Organizar a SIPAT dá trabalho. Planejar o cronograma, garantir a participação dos trabalhadores, cuidar da conformidade com a NR-5 e ainda produzir conteúdo relevante para o evento já é suficiente para ocupar semanas inteiras de uma equipe enxuta. No entanto, quando a semana termina, surge um desafio que poucos estão preparados para enfrentar: como apresentar os resultados da SIPAT para a diretoria de forma clara, objetiva e convincente?
Este artigo responde exatamente a essa questão. A seguir, você vai encontrar quais métricas registrar, como estruturar a apresentação e de que forma conectar os dados da SIPAT às prioridades que a liderança realmente acompanha.
Sumário
Por que apresentar os resultados da SIPAT vai além da obrigação
Muitos profissionais de segurança do trabalho encaram o relatório pós-SIPAT como uma formalidade. Ele é enviado para o arquivo, cumprida a exigência legal, e raramente ganha a atenção da alta gestão. Esse cenário, porém, representa uma oportunidade perdida.

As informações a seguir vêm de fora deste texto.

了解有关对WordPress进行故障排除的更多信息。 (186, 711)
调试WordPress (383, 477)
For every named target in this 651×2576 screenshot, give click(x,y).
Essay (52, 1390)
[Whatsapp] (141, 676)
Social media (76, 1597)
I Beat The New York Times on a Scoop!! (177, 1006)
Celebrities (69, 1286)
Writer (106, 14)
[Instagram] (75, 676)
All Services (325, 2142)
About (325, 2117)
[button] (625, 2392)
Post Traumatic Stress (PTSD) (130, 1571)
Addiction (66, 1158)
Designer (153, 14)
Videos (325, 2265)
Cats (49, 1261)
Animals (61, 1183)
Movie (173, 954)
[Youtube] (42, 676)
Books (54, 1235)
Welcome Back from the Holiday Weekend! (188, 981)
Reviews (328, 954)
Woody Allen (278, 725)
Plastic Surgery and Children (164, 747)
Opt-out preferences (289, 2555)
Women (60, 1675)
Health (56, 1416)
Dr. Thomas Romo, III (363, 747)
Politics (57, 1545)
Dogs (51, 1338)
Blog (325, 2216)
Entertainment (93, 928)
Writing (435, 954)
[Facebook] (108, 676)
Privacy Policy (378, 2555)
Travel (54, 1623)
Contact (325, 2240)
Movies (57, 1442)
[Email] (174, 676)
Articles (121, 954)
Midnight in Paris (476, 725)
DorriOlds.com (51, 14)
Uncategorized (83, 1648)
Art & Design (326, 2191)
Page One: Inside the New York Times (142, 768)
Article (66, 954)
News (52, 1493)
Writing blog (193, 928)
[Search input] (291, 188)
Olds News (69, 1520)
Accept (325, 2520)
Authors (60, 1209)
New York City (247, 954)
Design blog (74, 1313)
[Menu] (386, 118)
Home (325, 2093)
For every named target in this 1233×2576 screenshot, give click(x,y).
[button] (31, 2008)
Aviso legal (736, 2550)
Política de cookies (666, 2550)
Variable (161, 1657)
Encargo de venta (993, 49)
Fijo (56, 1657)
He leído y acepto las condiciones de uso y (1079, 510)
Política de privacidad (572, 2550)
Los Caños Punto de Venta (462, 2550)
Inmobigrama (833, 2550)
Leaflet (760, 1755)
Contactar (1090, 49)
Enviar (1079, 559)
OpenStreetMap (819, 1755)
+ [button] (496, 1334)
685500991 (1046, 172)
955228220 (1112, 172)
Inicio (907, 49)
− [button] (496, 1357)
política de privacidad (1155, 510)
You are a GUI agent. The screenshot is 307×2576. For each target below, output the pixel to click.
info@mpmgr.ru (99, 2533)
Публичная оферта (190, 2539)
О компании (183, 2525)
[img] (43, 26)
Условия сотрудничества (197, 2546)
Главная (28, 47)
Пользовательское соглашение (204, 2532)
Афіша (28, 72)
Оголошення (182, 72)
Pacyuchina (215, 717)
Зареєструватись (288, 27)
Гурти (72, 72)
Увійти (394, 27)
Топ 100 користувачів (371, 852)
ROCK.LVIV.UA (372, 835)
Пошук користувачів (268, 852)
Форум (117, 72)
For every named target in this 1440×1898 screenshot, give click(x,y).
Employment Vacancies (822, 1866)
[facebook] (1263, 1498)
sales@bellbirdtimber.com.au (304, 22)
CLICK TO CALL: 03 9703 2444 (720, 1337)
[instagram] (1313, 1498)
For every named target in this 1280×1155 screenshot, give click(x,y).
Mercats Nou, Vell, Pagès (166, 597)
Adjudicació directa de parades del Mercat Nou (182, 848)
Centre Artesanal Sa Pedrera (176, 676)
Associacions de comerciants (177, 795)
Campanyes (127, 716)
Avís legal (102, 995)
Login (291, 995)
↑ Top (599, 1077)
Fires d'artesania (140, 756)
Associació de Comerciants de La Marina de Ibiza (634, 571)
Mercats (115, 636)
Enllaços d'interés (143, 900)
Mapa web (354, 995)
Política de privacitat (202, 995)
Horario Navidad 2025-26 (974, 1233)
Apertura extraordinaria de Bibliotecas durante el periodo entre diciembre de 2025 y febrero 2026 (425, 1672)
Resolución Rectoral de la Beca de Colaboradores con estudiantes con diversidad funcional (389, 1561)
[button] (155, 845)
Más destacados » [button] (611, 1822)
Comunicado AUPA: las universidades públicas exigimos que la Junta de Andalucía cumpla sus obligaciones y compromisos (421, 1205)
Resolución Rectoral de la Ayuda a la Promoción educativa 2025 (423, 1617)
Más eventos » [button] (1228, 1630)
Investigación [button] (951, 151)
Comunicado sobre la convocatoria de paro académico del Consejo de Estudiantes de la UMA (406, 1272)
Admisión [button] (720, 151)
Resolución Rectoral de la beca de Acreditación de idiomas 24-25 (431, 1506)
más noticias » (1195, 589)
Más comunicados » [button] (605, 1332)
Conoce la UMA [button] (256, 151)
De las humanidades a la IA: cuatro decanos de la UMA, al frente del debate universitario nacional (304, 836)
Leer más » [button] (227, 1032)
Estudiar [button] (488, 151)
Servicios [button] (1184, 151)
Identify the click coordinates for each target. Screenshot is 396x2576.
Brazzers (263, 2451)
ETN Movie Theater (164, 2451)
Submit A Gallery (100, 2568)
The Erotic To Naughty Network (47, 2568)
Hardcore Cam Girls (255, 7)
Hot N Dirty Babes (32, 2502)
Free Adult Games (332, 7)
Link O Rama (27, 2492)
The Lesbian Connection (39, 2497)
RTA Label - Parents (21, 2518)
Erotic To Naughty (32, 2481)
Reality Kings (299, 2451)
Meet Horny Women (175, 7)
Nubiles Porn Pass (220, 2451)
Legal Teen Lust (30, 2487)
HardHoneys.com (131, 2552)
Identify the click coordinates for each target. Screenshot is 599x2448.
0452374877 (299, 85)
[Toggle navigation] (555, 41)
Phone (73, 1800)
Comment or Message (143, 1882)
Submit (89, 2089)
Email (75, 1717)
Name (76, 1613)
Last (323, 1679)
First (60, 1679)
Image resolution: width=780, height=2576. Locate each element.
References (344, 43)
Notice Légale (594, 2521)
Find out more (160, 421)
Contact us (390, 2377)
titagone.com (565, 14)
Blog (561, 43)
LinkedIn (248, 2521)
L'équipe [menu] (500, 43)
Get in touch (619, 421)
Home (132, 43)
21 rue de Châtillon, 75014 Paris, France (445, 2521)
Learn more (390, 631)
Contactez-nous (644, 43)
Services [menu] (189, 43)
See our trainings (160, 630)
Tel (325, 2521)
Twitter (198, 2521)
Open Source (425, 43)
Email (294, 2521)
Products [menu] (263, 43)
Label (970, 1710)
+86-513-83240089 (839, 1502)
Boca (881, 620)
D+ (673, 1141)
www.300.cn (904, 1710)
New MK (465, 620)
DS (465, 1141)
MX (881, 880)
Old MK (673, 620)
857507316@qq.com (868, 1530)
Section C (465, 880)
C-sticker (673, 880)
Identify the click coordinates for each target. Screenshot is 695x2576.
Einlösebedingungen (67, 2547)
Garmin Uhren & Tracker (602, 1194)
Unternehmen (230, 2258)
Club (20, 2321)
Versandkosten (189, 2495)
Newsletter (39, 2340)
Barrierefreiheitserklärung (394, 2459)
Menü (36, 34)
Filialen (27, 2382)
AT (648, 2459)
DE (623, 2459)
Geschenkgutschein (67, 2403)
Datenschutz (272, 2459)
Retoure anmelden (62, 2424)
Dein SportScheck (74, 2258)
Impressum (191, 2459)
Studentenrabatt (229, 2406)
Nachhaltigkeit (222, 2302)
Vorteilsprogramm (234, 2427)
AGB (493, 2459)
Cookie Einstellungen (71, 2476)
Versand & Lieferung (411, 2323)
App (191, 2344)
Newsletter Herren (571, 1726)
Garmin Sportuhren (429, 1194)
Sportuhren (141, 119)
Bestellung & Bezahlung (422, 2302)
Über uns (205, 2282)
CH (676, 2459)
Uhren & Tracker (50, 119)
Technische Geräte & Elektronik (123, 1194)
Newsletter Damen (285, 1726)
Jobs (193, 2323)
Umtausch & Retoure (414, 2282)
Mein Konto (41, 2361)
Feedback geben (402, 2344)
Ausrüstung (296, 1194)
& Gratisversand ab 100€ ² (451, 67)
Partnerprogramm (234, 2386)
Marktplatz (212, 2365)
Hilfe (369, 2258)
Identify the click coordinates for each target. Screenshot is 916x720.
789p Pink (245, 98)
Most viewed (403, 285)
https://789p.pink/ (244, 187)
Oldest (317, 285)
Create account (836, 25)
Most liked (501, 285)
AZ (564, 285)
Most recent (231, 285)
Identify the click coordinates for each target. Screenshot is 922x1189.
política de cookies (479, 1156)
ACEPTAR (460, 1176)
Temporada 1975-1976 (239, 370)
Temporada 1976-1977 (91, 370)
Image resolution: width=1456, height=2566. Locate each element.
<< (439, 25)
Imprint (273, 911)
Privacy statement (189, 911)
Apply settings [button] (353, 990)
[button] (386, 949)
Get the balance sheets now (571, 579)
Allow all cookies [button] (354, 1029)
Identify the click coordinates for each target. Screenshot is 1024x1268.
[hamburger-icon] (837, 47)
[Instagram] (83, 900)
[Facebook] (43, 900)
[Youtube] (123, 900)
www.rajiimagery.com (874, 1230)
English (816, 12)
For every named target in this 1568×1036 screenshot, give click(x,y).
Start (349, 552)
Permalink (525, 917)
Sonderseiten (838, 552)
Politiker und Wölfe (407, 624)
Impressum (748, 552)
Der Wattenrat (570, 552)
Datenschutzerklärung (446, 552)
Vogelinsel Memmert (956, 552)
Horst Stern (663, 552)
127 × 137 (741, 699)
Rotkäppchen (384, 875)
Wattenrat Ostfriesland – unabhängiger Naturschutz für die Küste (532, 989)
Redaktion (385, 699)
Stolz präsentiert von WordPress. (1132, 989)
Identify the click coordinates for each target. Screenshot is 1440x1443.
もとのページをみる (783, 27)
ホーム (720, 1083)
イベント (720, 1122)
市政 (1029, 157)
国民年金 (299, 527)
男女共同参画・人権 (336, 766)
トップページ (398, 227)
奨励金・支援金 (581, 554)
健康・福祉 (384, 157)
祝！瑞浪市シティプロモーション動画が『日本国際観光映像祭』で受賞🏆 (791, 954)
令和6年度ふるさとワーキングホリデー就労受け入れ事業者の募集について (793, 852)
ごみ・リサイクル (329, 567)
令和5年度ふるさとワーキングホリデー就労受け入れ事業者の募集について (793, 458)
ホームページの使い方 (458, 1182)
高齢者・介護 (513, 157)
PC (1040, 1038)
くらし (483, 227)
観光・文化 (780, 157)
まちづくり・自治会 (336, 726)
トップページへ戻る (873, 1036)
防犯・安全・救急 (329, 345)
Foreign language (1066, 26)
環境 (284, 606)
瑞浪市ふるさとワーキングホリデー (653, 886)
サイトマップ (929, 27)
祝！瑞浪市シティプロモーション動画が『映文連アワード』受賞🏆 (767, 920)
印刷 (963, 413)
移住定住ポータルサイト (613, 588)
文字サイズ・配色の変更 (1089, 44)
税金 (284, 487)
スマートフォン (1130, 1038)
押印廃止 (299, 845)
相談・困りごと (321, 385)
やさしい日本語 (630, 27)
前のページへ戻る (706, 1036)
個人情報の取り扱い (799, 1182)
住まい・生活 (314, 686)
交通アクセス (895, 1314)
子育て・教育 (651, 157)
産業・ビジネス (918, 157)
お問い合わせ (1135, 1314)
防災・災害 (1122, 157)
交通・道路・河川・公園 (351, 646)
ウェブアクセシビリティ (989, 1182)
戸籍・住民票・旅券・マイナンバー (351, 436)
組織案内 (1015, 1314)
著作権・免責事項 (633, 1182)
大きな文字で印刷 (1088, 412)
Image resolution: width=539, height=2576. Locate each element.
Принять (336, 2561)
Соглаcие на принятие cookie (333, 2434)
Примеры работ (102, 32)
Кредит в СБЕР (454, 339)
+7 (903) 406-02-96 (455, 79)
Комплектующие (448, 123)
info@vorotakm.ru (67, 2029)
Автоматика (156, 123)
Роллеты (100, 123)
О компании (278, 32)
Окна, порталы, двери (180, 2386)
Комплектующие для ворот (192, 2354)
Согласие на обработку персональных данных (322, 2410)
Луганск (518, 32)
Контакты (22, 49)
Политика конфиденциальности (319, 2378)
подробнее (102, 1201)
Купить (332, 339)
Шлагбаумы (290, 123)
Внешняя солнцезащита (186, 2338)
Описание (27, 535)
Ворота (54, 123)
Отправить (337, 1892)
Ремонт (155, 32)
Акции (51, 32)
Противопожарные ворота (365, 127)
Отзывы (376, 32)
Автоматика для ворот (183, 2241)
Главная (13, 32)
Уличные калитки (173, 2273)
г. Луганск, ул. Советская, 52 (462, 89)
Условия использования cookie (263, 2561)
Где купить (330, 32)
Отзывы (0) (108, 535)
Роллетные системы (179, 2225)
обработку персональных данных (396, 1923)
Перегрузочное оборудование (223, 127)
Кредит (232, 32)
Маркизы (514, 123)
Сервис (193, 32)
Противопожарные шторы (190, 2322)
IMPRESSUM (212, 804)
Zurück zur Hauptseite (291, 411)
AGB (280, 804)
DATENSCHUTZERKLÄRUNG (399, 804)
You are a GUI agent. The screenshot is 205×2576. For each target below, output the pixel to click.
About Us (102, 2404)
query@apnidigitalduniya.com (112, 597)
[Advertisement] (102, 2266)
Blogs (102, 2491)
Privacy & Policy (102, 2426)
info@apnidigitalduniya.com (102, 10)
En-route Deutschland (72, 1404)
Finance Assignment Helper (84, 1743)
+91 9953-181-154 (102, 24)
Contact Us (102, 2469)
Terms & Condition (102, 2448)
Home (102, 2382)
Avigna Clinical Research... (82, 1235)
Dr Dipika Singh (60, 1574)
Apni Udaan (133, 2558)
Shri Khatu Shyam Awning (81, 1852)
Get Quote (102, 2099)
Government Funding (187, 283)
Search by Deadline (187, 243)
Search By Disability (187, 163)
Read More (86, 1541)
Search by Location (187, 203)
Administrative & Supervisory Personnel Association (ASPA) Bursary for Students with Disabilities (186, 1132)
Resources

Quando bem estruturada, a apresentação dos resultados da SIPAT cumpre pelo menos três funções estratégicas:
- Comprova a conformidade legal com a NR-5 e outras normas aplicáveis, reduzindo risco jurídico e de auditoria
- Demonstra retorno sobre o investimento feito no evento, o que fortalece o orçamento para as próximas edições
- Posiciona a área de SST como parceira estratégica, e não apenas como área de suporte ou cumprimento burocrático
Portanto, o relatório de resultados da SIPAT não é o fim do processo. Na verdade, é o momento em que o trabalho de todo o ano ganha visibilidade onde mais importa.
Quais métricas registrar durante e após a SIPAT
Antes de montar a apresentação, é fundamental ter os dados certos em mãos. Assim sendo, os indicadores precisam ser coletados ao longo de todo o evento, e não apenas no encerramento. Veja os principais:
Métricas de participação
- Número total de trabalhadores que participaram, separado por setor e por turno
- Percentual de cobertura em relação ao total de trabalhadores da empresa
- Taxa de participação em cada atividade do evento (palestras, dinâmicas, treinamentos, quizzes)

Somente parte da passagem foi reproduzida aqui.